6.0
- Band: BONE DANCE , DIVIDER , PLEBEIAN GRANDSTAND
- Durata: 00:27:00
- Disponibile dal: 15/07/2011
- Etichetta:
- Throatruiner Records
Spotify:
Apple Music:
Tre band metalcore presenti in questo split tripartito. I primi due terzi del lavoro in realtà sembrano il prodotto di una sola band, poiché sia i Bone Dance che Divider non riescono a scrollarsi di dosso l’ingombrante ombra del metalcore muscoloso, oscuro e bellicoso dei Burnt By The Sun e dei Rise and Fall. Le due band sono avvelenate e incazzate al punto giusto ma impiegano troppe energie a mettere in mostra una serie di muscoli praticamente sterminata, in cui pare non sia stato riservato neanche uno spazietto libero anche per un minimo di cervello e, quindi, per qualche guizzo di creatività o imprevedibilità. Le due canzoni dei Bone Dance che aprono lo split sono addirittura indistinguibili fra loro, e potrebbero essere tranquillamente interscambiate senza farsi notare. I Divider invece alzano di poco il livello compositivo e si affidano qua e là a qualche spasmo thrash e breakdown old school un po’ più groovy e antemici, ma anche qua le due tracce scorrono via senza scalfire i timpani più di tanto e si perdono anche loro in un una nebbia confusa di anthem agguerriti e riffoni metallici anonimi e strasentiti. La terza band invece risolleva un po’ le sorti del lavoro e mostra più coraggio e il desiderio di sviluppare un sound proprio, anche se con risultati altalenanti.

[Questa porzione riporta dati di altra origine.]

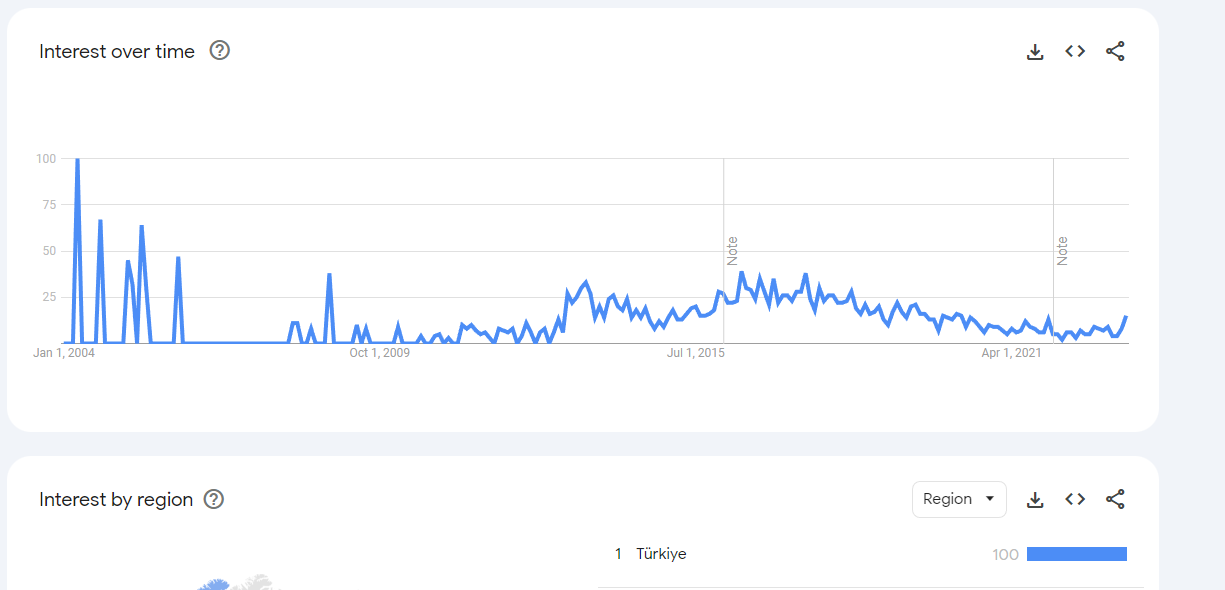Click the Note marker near Apr 1, 2021
The height and width of the screenshot is (590, 1225).
coord(1062,251)
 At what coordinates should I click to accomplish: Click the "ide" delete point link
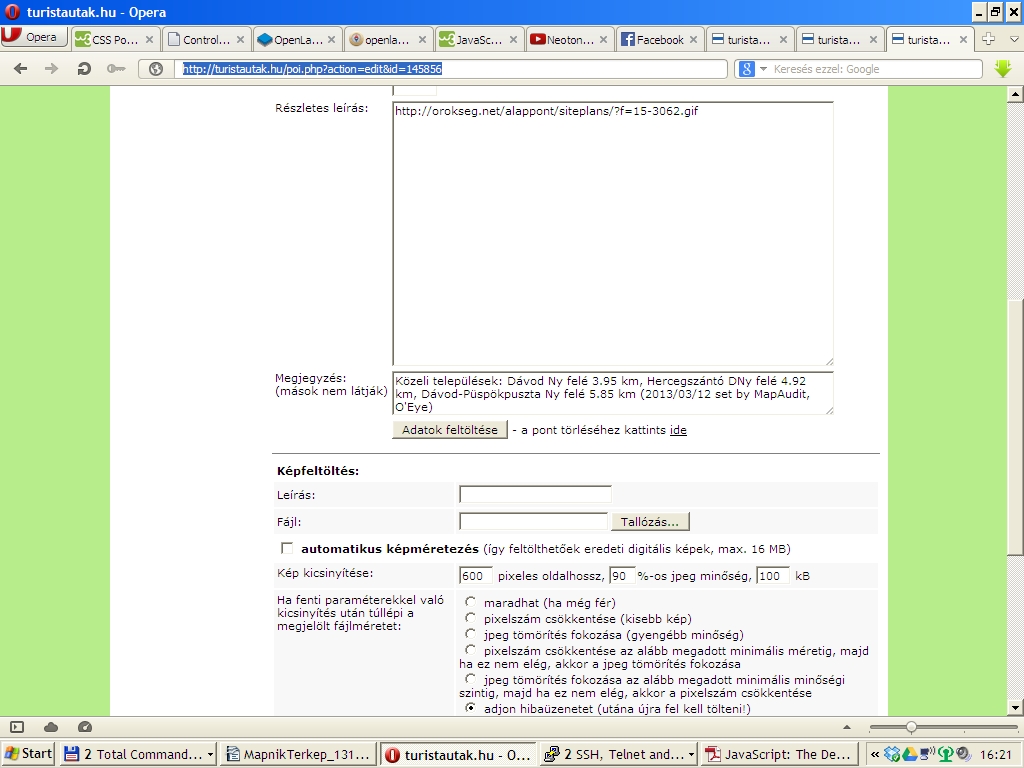pyautogui.click(x=678, y=430)
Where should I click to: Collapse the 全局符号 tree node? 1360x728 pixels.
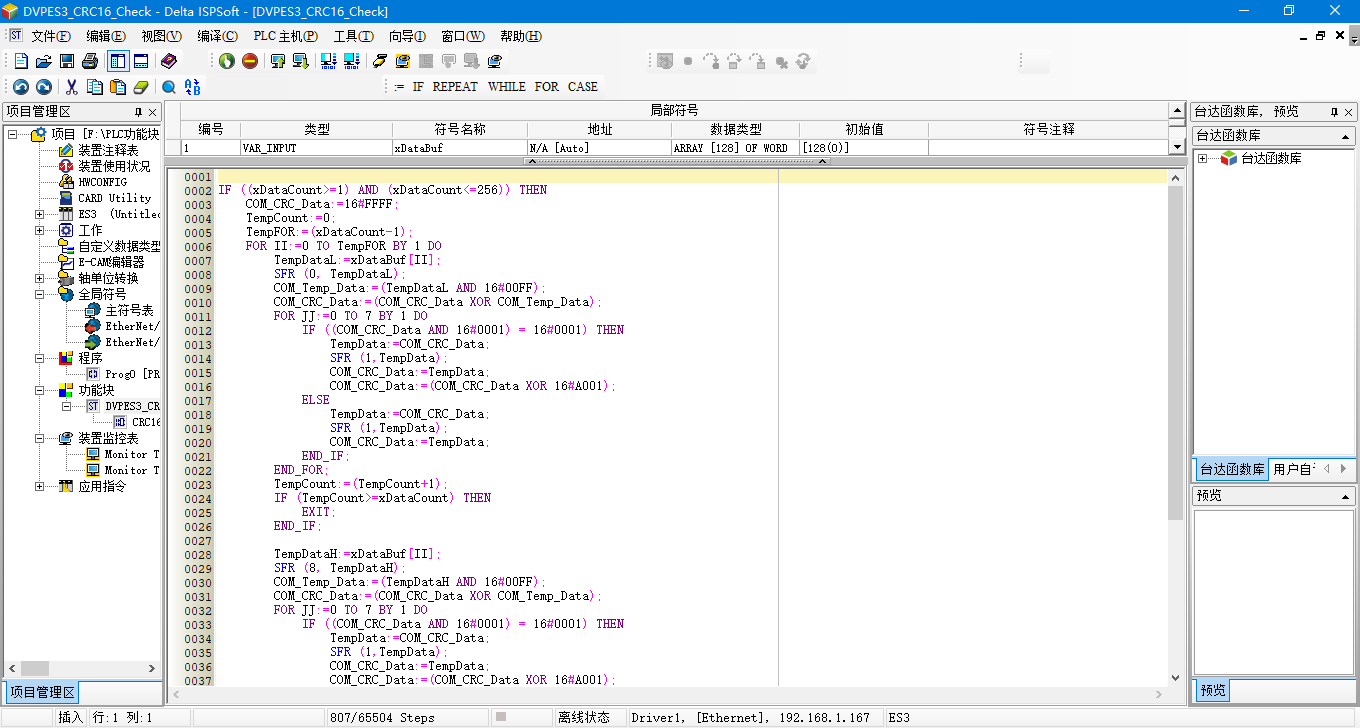click(40, 294)
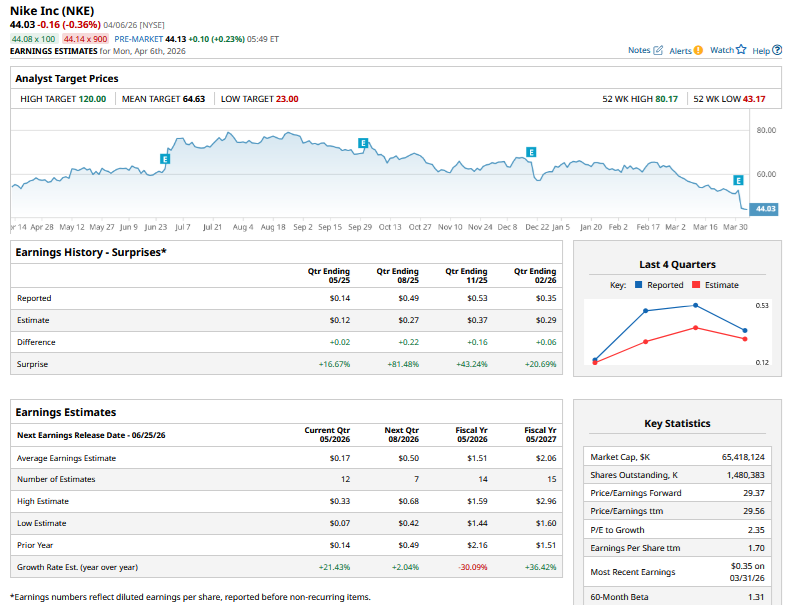Screen dimensions: 790x605
Task: Click the Qtr Ending 08/25 column header
Action: pyautogui.click(x=397, y=275)
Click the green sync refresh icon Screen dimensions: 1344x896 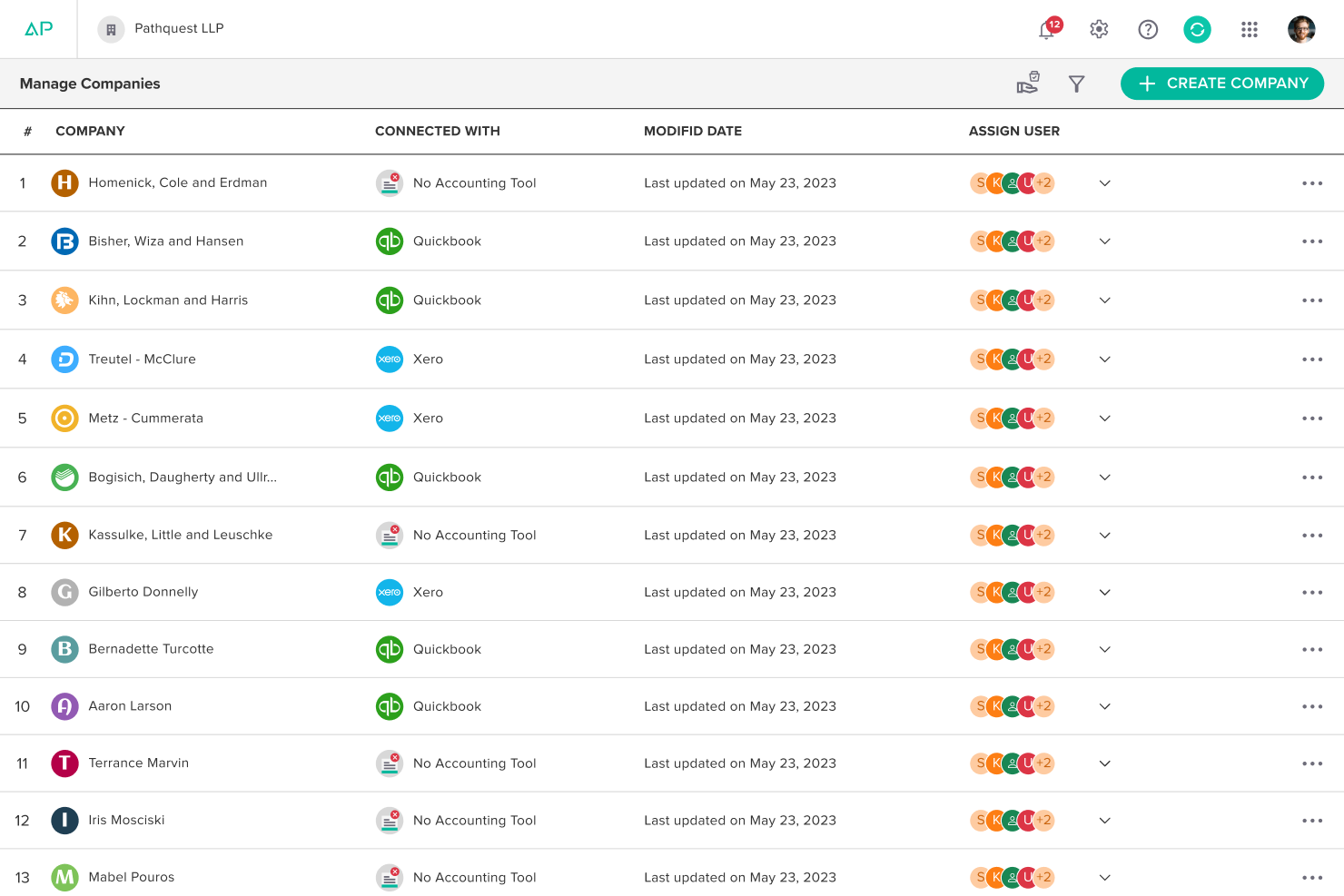[1197, 29]
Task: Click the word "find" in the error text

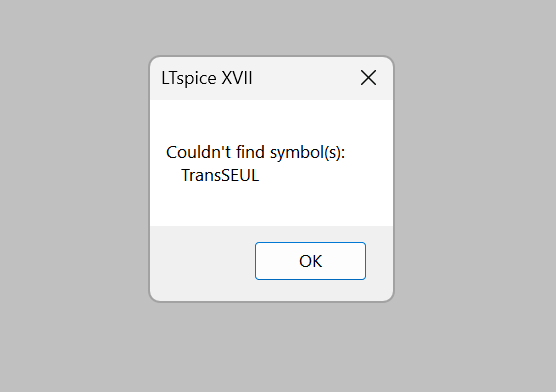Action: [x=251, y=152]
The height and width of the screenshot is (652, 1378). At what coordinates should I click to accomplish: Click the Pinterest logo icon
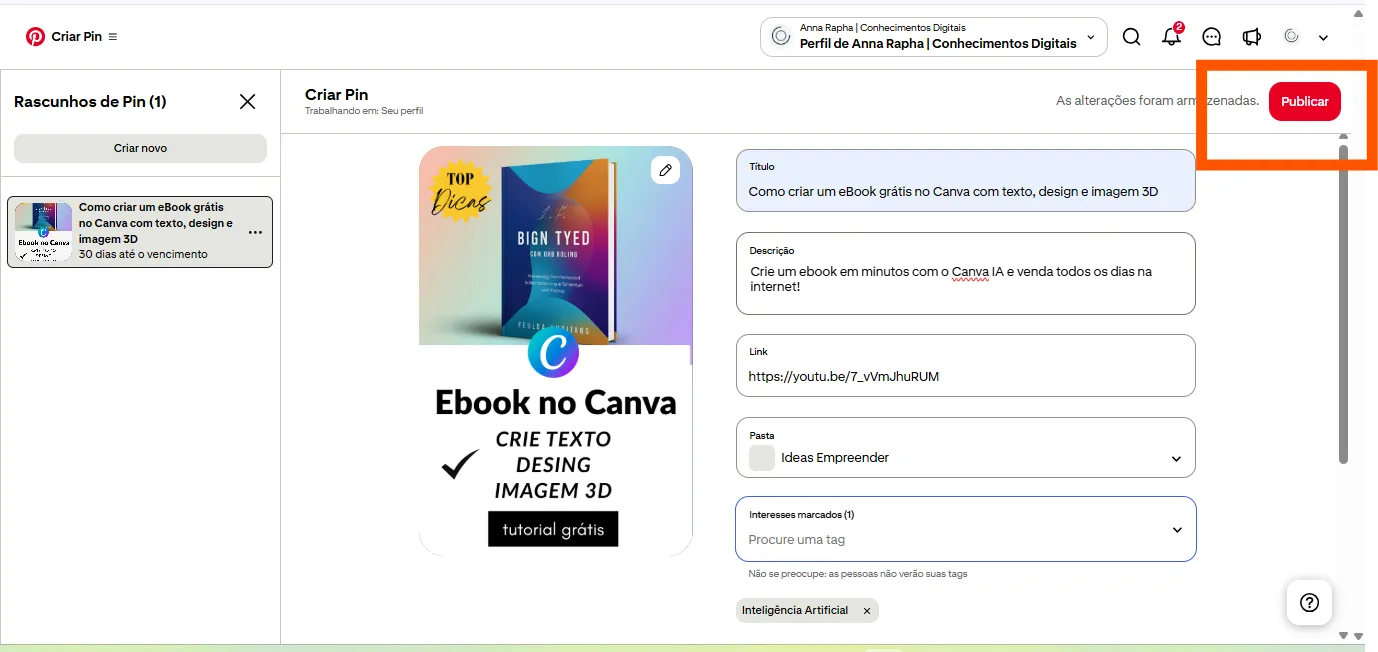point(35,36)
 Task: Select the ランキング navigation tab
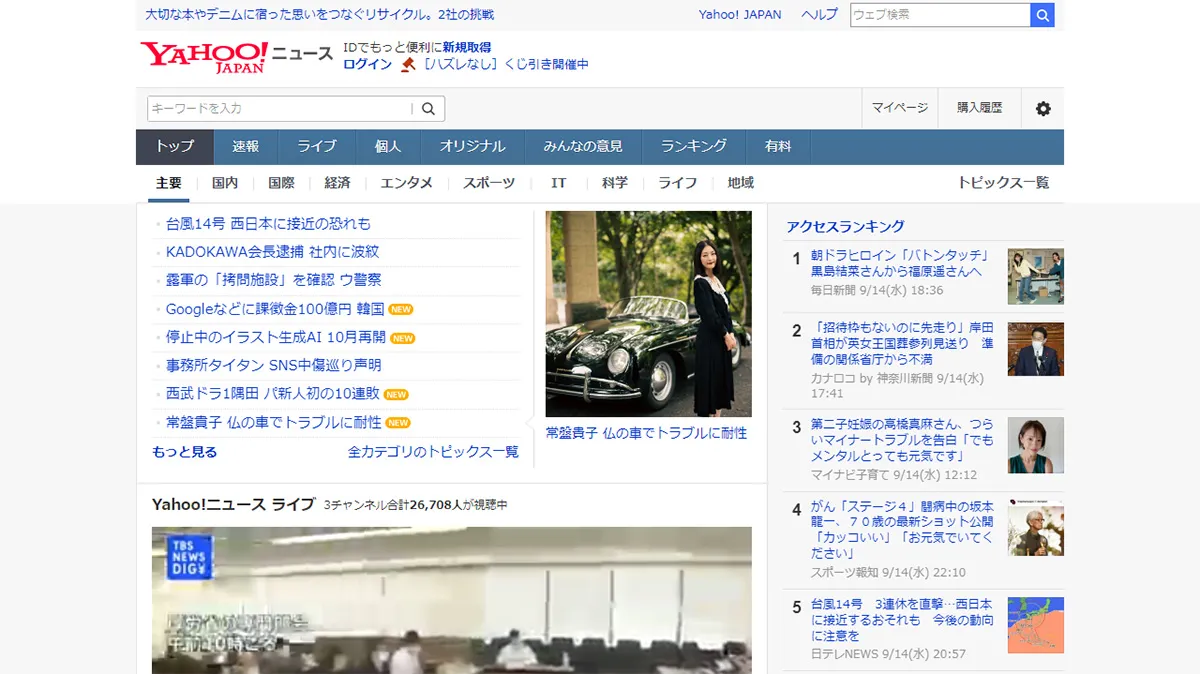pos(693,147)
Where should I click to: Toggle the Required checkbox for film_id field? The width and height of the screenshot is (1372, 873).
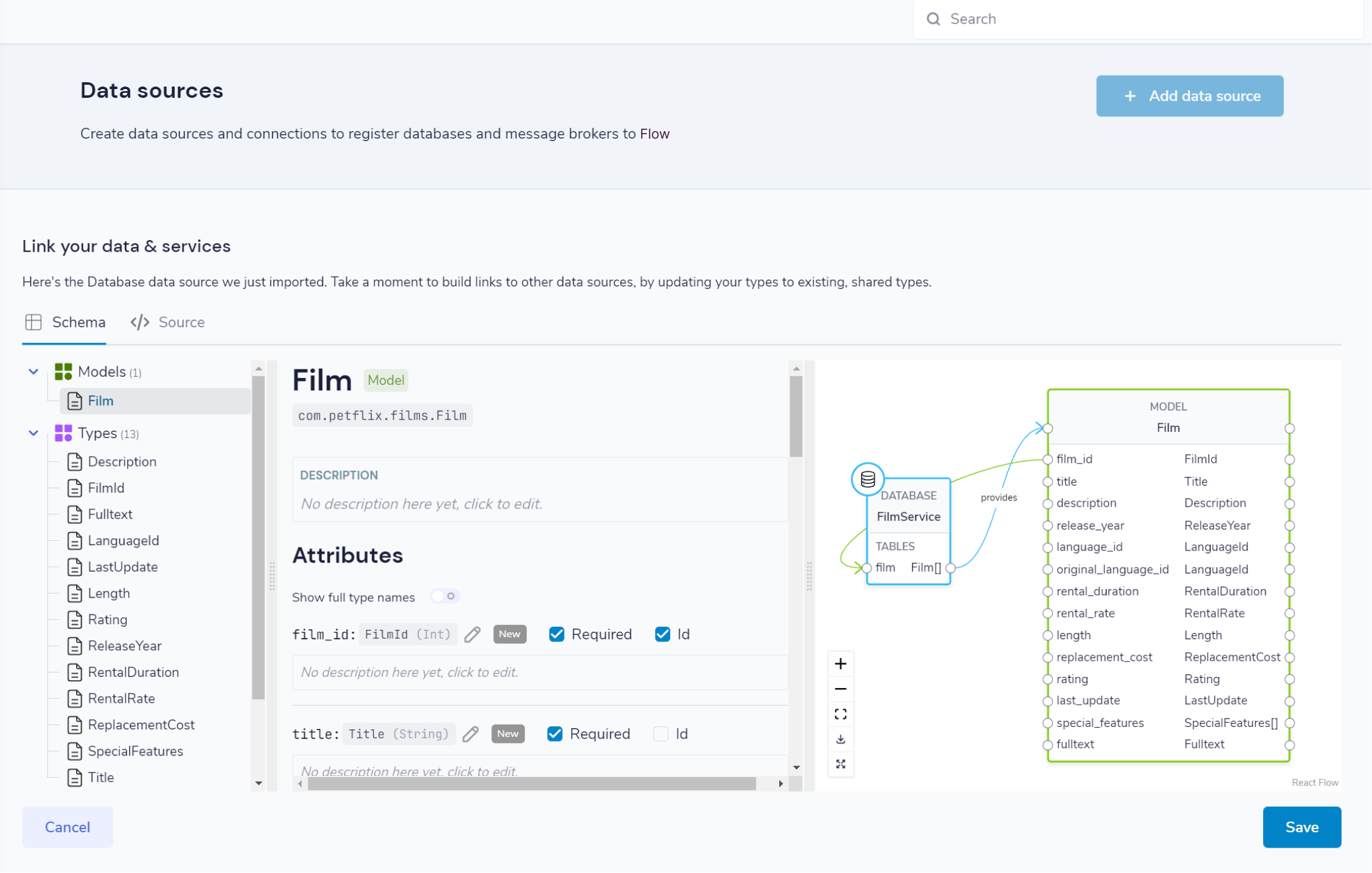pos(556,634)
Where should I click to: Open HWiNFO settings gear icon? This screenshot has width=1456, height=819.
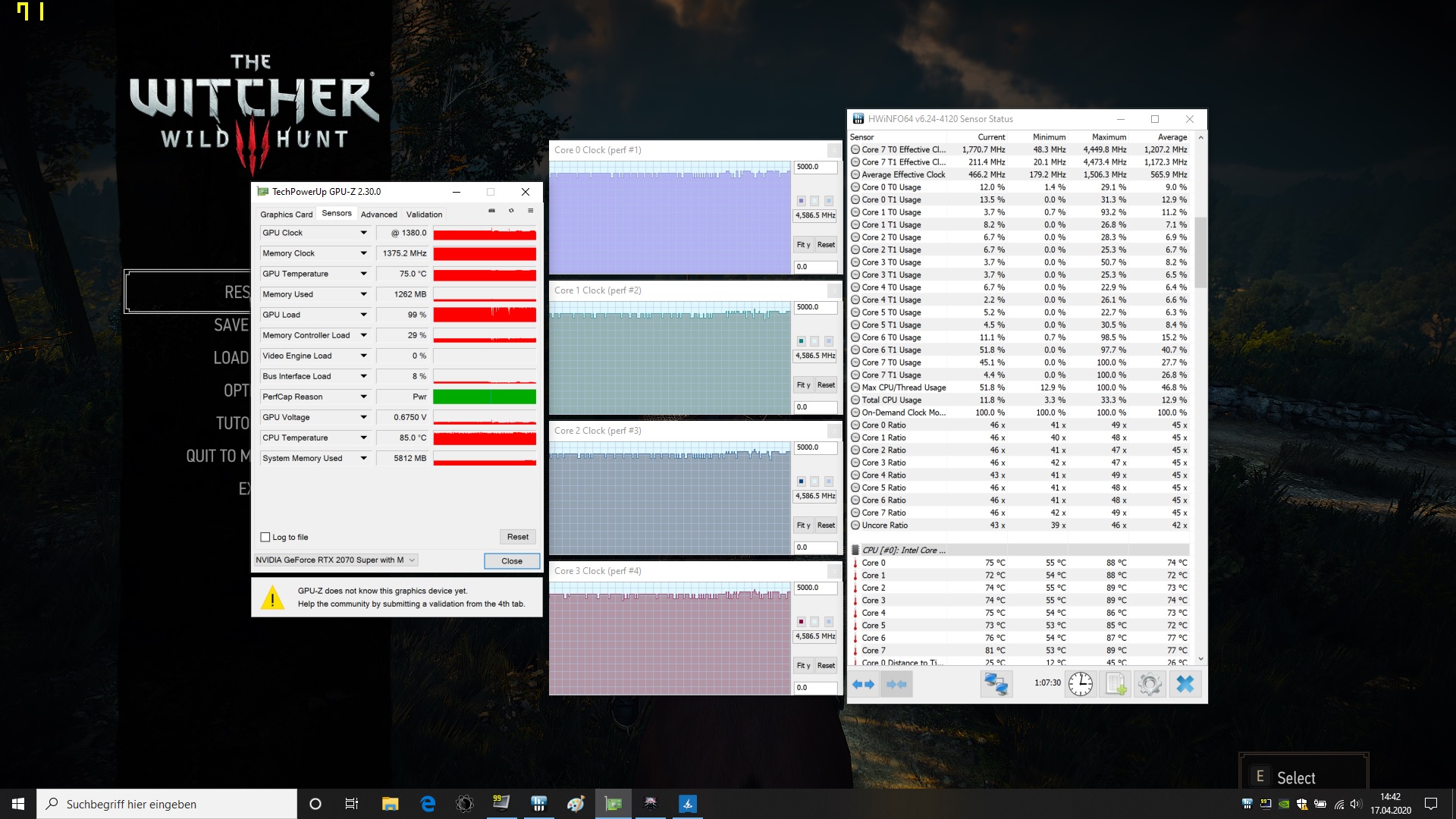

I Plebeian Grandstand fin dalle prime note di “Woe Is Me” non fanno alcuno sforzo per nascondere delle evidentissime venature black metal nel proprio impianto hardcore, cosa che li avvicina non poco alla formula dei The Secret e dei Tombs. I suoni sono più glaciali, intelligibili e dilatati e a tratti la sofferenza e la rabbia cieca arrivano alle orecchie inconfondibili e senza indugi. I Nostri rispolverano anche qualche guizzo screamo di quello più intimistico e lacerante, in maniera non dissimile da come fatto con successo dagli Envy. Nel complesso uno split ben fornito di munizioni ma, a parte la band finale – che pure non fa certo gridare al miracolo – il lavoro in esame, povero di idee, sembra sparare ogni colpo a casaccio cercando di colpire qualcosa nel mucchio, ma le vittime mietute alla fine sono veramente poche.